The Misunderstood Passive: Do We Really Need It?
By Heather Belgorodtseva, an EFL Teacher and Teacher Trainer, who ran a series of workshops at the Academic Writing Center. She can also be found writing about discourse analysis and online communication at Those Sharp Words.
If there’s one thing that everyone knows about academic writing, it’s that the passive voice shouldn’t be used. But why is this ban in place, and is it actually a valid criticism?
What is the passive?
The passive voice is a way of manipulating a sentence so that the doer of the verb is not the subject, does not kick off the sentence, so is less focused on. Thus Academics use the passive voice in their writing becomes The passive voice is used by academics in their writing.
One of the arguments against the passive is that it makes a text more long-winded and less readable. After all, the second sentence above is three whole words more verbose than the first.
In fact, the passive can make a text more readable by improving its cohesion and coherence.
Gluing texts together
To test this theory I took an extract from a well-regarded academic paper, Central Europe as Ground Zero of the New International Order (Wheatley, 2019, p. 902, first full paragraph), and changed it to remove all the passive sentences. In the original there were five passive verb forms from a total of ten.
Of course, changing the text, meant changing the subjects of the sentences and clauses and it is noticeable that the text with the passives was able to keep the focus on the two themes of the title more consistently — these were overwhelmingly the subject of each sentence. In the no passives text, the topics were more scattered. Removing the passive sentences did not improve the text, in short.
I should also say that passives were not used with abandon in other sections of the paper — this was a stylistic choice which worked for the information being discussed at that point.
So the passive can be used to make sure that the text, or part of a text, remains about what it is supposed to be about. However, it can also be used to help guide a reader though an argument.
In English, established information tends to come at the beginning of a sentence, and newer information at the end. This means we can trace a line of thought as it is built from sentence to sentence:
Our survey found that when carrying out personal admin many respondents prefer email over telephone calls. Telephone calls were reported to be more demanding of emotional energy because they involve real time interaction with others. Real time interaction in an email is minimal, and minimizes the pressure to perform. Because of this, many people said they go to some lengths to avoid conducting personal business by telephone.
Again, having a (one) passive sentence works well in this text to keep the flow going.
A bad reputation
So if the problem is not really readability, what is it? I think one of the main reasons why passives are disfavoured in modern writing is its reputation as a way of misdirecting attention.
To be clear, this is a reputation that is absolutely deserved. When Ronald Regan, to take just one politician who has used this phrase, said Mistakes were made in 1987 about a political scandal, people found it shocking. It was shocking because of the way it sidestepped either taking or assigning responsibility. The use of the passive seemed to remove the idea that human agency had anything to do with it at all. The event simply… happened. How… unfortunate.

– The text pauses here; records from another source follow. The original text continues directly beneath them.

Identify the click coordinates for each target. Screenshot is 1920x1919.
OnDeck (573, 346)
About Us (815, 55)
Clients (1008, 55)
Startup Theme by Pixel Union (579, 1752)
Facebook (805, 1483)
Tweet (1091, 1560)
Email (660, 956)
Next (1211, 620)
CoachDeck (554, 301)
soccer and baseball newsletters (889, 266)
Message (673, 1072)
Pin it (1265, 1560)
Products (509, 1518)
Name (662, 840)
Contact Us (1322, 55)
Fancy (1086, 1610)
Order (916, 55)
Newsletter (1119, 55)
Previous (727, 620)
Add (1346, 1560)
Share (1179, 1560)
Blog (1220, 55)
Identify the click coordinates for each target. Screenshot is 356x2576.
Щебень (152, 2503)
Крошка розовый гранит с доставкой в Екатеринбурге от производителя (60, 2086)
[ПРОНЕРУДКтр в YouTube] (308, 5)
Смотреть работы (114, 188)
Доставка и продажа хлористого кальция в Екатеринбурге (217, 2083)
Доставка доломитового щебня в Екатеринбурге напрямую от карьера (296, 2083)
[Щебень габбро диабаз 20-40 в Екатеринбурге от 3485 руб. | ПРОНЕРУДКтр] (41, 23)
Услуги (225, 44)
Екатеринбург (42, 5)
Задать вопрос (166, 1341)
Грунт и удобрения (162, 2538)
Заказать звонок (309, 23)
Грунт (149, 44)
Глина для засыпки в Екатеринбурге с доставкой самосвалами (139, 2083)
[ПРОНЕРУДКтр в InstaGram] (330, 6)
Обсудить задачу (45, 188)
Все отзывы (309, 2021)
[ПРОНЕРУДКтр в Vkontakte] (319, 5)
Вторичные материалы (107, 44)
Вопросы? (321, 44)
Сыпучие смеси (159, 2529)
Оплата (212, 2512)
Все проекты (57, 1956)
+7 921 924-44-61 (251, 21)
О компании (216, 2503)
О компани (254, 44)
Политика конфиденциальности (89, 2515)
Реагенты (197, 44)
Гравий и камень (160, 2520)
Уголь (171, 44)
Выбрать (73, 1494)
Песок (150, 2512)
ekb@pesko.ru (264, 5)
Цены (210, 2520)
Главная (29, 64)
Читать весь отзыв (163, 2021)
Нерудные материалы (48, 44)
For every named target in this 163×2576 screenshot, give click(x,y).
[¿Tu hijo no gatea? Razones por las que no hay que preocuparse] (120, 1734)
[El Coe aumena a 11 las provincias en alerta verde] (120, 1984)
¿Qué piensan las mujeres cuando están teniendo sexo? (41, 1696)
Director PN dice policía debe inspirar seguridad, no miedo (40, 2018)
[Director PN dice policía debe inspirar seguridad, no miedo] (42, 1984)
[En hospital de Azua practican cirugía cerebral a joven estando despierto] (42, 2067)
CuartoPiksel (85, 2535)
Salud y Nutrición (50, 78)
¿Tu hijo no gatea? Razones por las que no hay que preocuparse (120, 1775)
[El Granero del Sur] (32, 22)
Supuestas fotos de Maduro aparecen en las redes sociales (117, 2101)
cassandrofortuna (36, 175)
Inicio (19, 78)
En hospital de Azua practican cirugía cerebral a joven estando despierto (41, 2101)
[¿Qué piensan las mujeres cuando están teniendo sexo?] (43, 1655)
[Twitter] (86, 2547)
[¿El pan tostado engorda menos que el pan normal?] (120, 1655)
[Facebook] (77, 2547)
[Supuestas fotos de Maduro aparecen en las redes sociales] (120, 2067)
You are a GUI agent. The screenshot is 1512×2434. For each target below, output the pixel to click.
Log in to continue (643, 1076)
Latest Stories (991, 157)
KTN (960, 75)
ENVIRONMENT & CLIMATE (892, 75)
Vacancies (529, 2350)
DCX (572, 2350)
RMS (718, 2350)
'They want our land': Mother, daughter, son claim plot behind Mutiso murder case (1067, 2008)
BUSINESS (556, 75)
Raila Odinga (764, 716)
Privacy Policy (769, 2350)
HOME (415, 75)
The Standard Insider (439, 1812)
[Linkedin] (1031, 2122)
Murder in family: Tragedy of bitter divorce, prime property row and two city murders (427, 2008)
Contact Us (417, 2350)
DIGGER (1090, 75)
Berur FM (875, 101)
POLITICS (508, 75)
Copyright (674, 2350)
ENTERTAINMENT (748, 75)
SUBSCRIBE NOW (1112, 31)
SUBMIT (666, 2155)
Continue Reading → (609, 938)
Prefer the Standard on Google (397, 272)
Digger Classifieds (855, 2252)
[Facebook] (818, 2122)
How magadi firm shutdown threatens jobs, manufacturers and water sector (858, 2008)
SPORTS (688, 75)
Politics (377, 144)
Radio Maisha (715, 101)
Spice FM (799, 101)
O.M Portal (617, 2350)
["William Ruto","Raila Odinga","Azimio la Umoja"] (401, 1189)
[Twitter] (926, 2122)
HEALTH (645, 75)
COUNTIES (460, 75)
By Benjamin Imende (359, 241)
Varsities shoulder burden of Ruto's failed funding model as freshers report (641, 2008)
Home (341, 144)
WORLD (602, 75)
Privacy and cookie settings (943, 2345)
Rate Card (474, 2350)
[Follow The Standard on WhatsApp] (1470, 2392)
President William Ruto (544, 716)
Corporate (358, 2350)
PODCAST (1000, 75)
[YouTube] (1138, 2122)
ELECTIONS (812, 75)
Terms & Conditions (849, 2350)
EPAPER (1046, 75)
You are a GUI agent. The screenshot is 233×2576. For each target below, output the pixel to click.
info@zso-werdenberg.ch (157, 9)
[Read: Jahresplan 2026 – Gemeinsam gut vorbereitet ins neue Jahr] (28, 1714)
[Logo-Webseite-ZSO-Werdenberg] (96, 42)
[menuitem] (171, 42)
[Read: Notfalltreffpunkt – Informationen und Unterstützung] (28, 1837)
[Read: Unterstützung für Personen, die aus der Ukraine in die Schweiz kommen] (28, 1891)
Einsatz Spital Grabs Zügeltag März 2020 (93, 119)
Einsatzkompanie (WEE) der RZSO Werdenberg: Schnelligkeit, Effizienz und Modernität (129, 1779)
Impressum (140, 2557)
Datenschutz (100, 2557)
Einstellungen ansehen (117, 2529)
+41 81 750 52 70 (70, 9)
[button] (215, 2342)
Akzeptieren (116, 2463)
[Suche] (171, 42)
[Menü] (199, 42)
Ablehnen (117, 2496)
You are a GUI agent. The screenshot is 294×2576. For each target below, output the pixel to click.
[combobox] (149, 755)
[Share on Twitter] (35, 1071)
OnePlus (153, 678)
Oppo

Since then the correlation with the passive and this sort of deliberate and dishonest ambiguity has only increased. So embedded is this usage of the passive in people’s minds that they sometimes ascribe any softening of a message to the passive voice, even if it is not actually grammatically passive in any way.
Relevance to academic writing
What this has meant for academic writing in English is a re-examination of how far authors need to or should hide behind a reserved anonymity, and is also linked to the issue of properly giving credit to others in the field.
For example, looking at just one review of published academic papers by David Banks (2017), it seems that personal pronouns ‘I’ and even more so ‘we’ might be on the rise, especially in references to mental processes and choices made about the research being described. Perhaps because of the increasing desirability of being seen to take responsibility for one’s own work?
Such direct references can also help the reader to distinguish the research under discussion in the paper from that of others — the passive tends to be used more to describe the research that forms the background to the paper. The danger there is in accidentally obscuring the fact that this background does not simply exist, but was discovered or written about by someone else. It might be better to save general statements or the passive for things which are truly universally agreed upon in the field (It has been found that…) rather than more novel observations that should be clearly ascribed to a specific researcher (Janet Smith found that….).
Is the passive misunderstood?
Yes, it is. People misidentify it, misidentify what it is for, misidentify its usefulness. Can it be misused? Yes, of course it can. It can indeed be part of badly-written, hard-to-read texts, and it can be used to misdirect, whether on purpose or by accident.
The point about using the passive in an academic or any other text is not to avoid it completely though, but to use it well. Sparingly if you like, but well when it is necessary. I hope this discussion has given some insight in how to do so.